Lorenzo Pellegrini, ante la posibilidad de reconvertir su posición en el campo
Gian Piero Gasperini vería con buenos ojos retrasar el centrocampista ofensivo al doble pivote del sistema romanista
Cambiar en el fútbol nunca es sencillo, especialmente al llegar al umbral de los 29 años, una etapa en la que muchos jugadores ya han consolidado su identidad en el campo, escribe Davide Fidanza, de Il Romanista. Sin embargo, la historia del deporte demuestra que la reinvención es posible y, en algunos casos, decisiva para prolongar carreras al más alto nivel. Ejemplos sobran: futbolistas que, al modificar su rol, lograron convertirse en piezas clave de sus equipos.
El caso más reciente en la Roma fue Henrikh Mkhitaryan, quien, bajo la dirección de José Mourinho, pasó de ser un atacante ofensivo a desempeñarse como centrocampista. Esa transformación lo convirtió en uno de los protagonistas del conjunto giallorosso primero, y posteriormente del Inter. Hoy, un nuevo capítulo similar podría escribirse con Lorenzo Pellegrini, cuyo futuro inmediato parece ligado a la visión táctica de Gian Piero Gasperini.
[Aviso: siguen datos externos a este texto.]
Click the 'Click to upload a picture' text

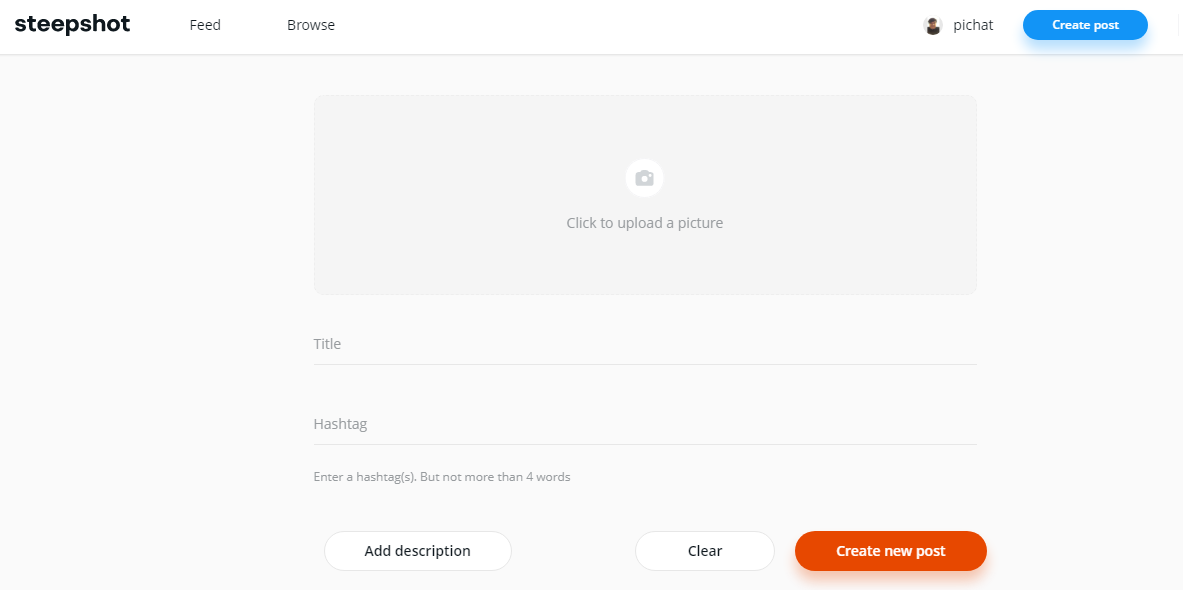point(645,223)
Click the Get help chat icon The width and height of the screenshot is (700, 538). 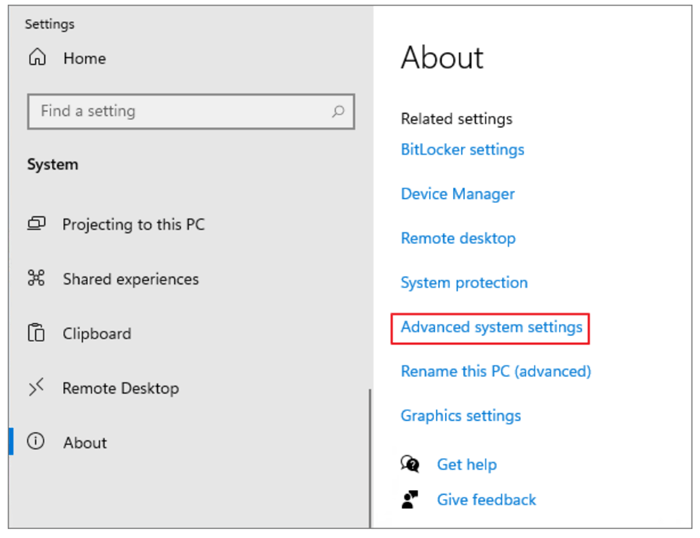tap(410, 464)
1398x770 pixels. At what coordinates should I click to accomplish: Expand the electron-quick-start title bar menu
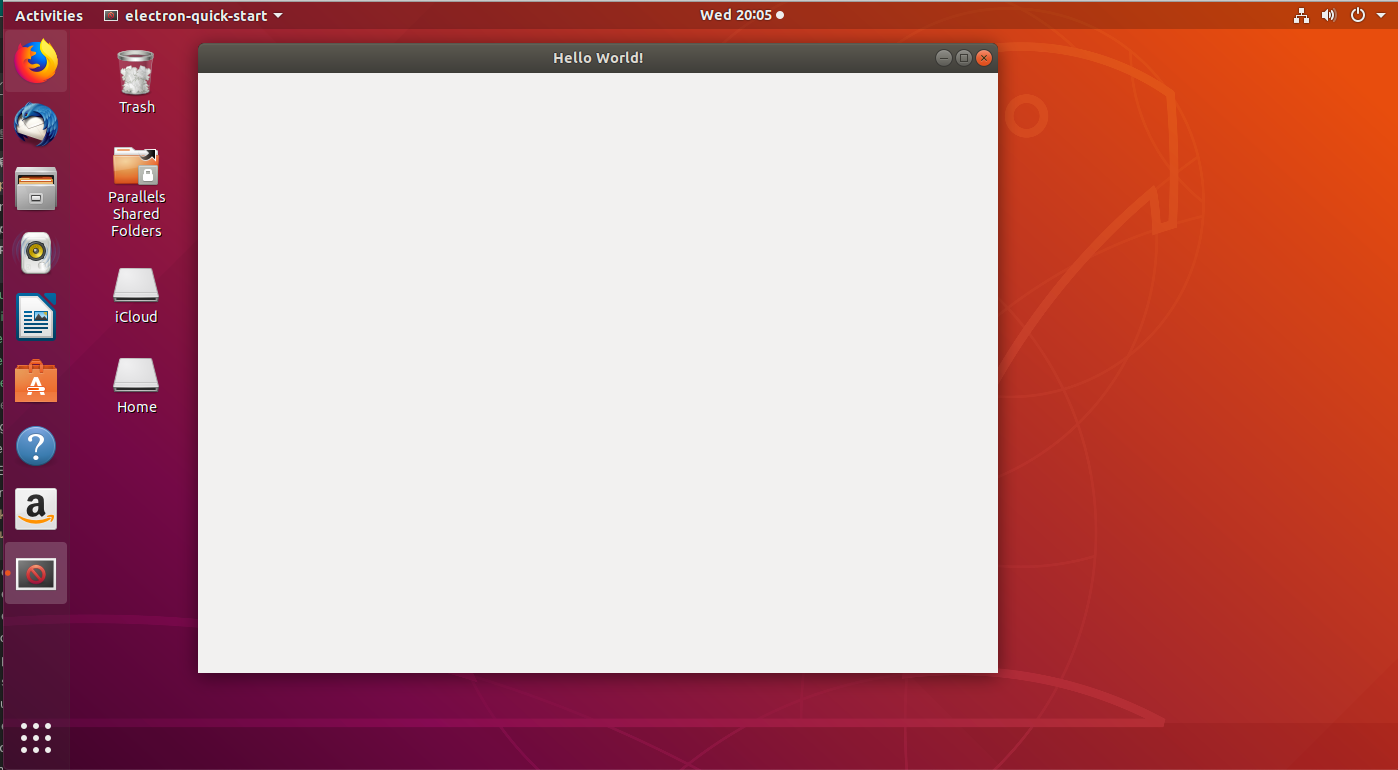tap(192, 15)
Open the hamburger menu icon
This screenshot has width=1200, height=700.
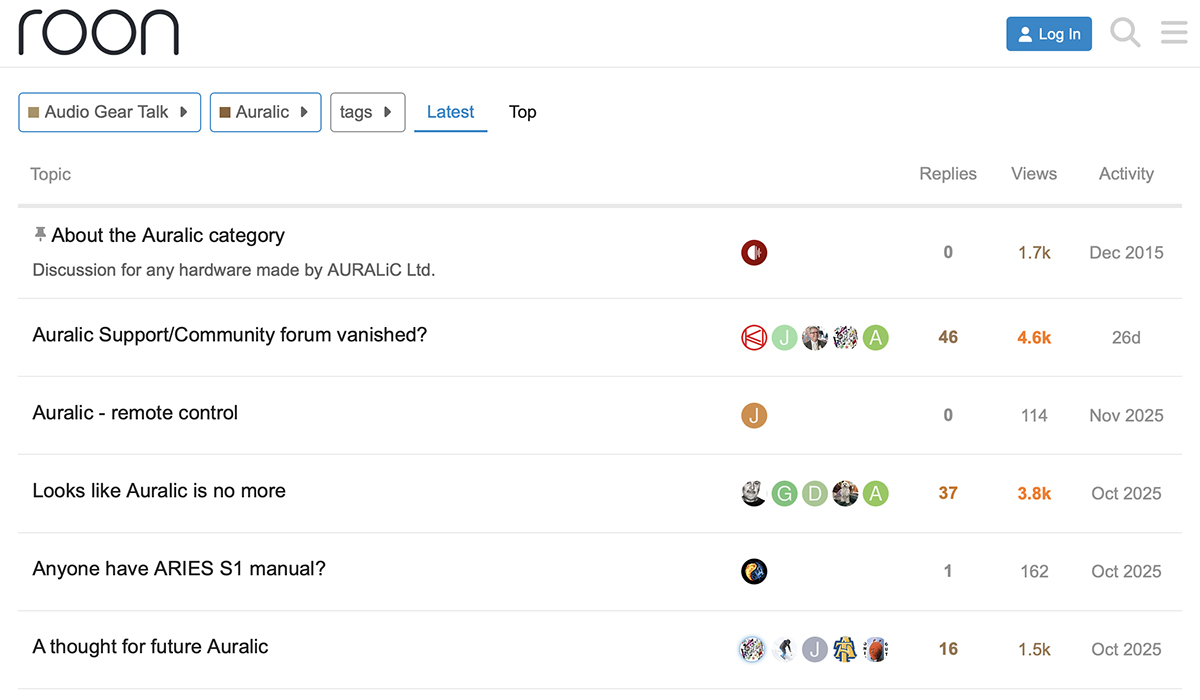click(x=1173, y=33)
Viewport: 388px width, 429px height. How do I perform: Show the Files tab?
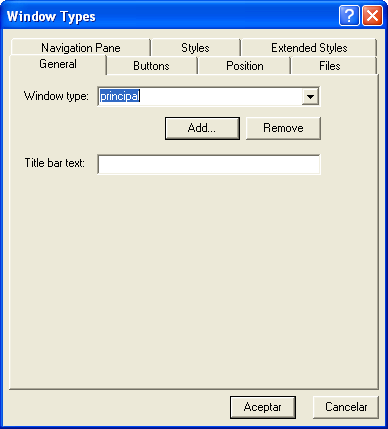tap(330, 66)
El nuevo rol bajo Gasperini
El ex capitán de la Roma intentará retrasar su posición en el campo, asumiendo la responsabilidad de jugar como mediocampista por delante de la defensa, presumiblemente en pareja con Manu Koné. La idea de Gasperini busca liberar al jugador del rol de mediapunta —donde la competencia es abundante— y aprovecharlo en una zona que carece de efectivos con sus características.
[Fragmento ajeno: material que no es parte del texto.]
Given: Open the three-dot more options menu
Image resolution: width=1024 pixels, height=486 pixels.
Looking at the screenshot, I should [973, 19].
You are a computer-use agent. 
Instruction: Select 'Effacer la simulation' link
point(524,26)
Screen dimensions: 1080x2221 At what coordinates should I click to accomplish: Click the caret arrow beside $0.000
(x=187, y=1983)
Cristante, Koné, Pisilli y El Aynaoui aportan equilibrio, pero ninguno de ellos garantiza cifras elevadas de goles o asistencias, algo que Gasperini valora profundamente en sus centrocampistas. Pellegrini, con más de 100 participaciones directas en goles entre su etapa en Sassuolo y Roma, podría representar un arma estratégica en este nuevo diseño.
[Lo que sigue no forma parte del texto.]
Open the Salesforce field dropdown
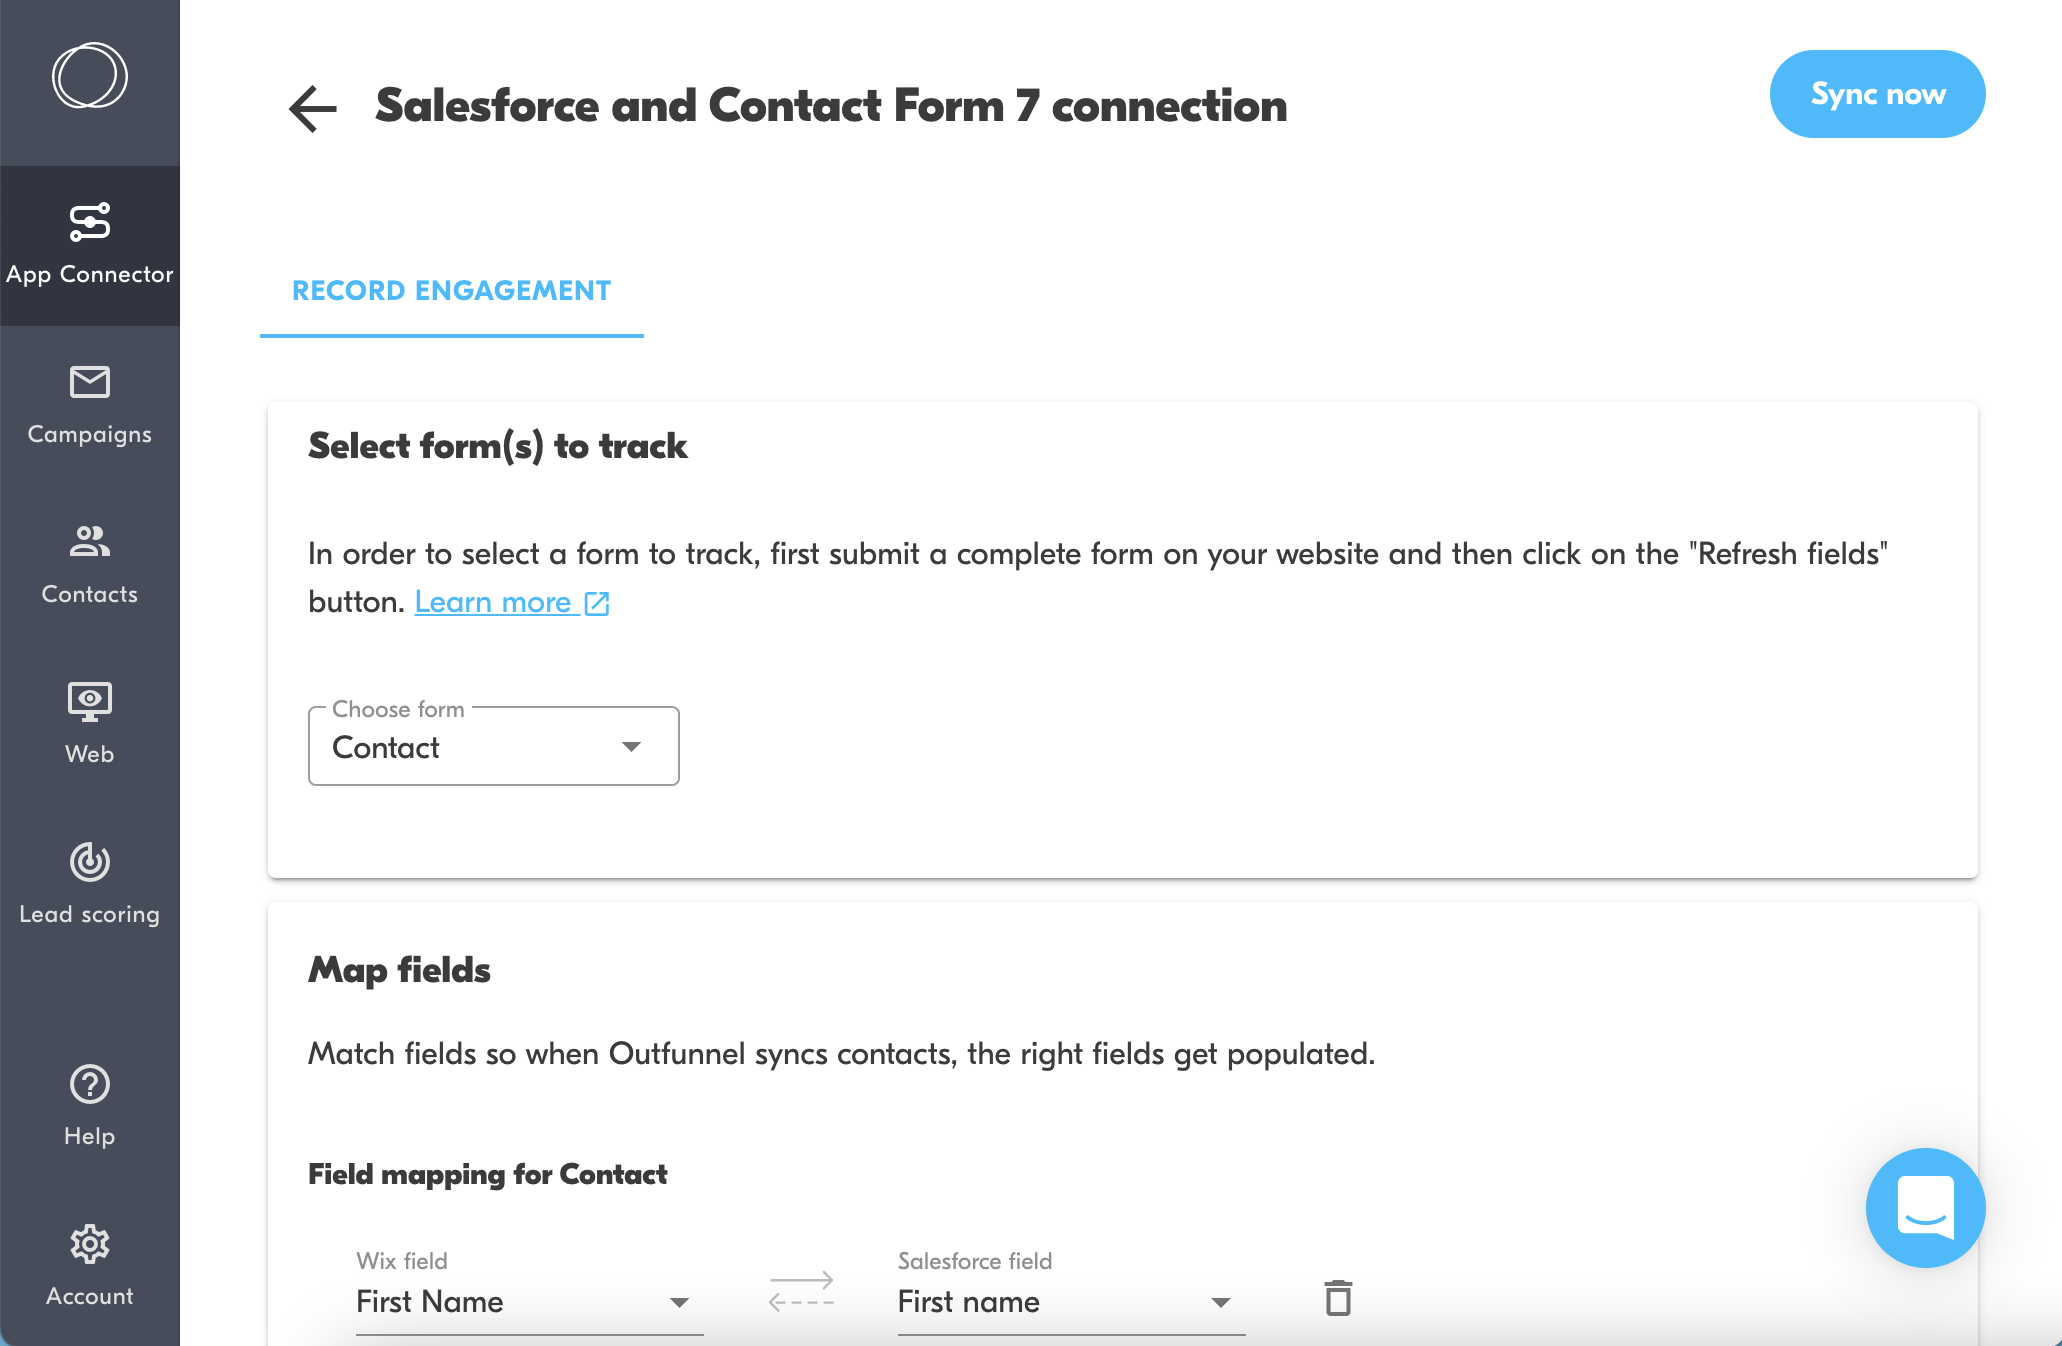Viewport: 2062px width, 1346px height. click(1071, 1302)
Una función ya explorada en el pasado
Si bien la apuesta parece novedosa, Pellegrini no es del todo ajeno a ese rol. Durante las gestiones de Paulo Fonseca y Eusebio Di Francesco ya tuvo la oportunidad de actuar en esa posición, acumulando en total 21 apariciones profesionales como mediocampista por delante de la defensa. Sin embargo, su explosión definitiva llegó con Mourinho, quien lo adelantó definitivamente a la mediapunta, donde brilló con constancia.
El contraste es evidente: mientras Pellegrini suma 172 apariciones como mediapunta y 151 como interior, sus partidos en la zona baja del centro del campo son considerablemente menos. Incluso en su etapa juvenil con la Primavera romanista, desempeñó esa función en contadas ocasiones, siendo más habitual como mezzala (44 apariciones).
Una apuesta arriesgada, pero fascinante
La intuición de Gasperini es arriesgada, pero también estimulante. Rediseñar a Pellegrini en un rol más retrasado podría no solo darle continuidad como líder del equipo, sino también aportar un nuevo equilibrio táctico a la Roma. Si el experimento funciona, el número 7 giallorosso podría transformarse en un centrocampista total: un jugador capaz de construir desde atrás sin perder su capacidad para marcar diferencias en la última zona del campo.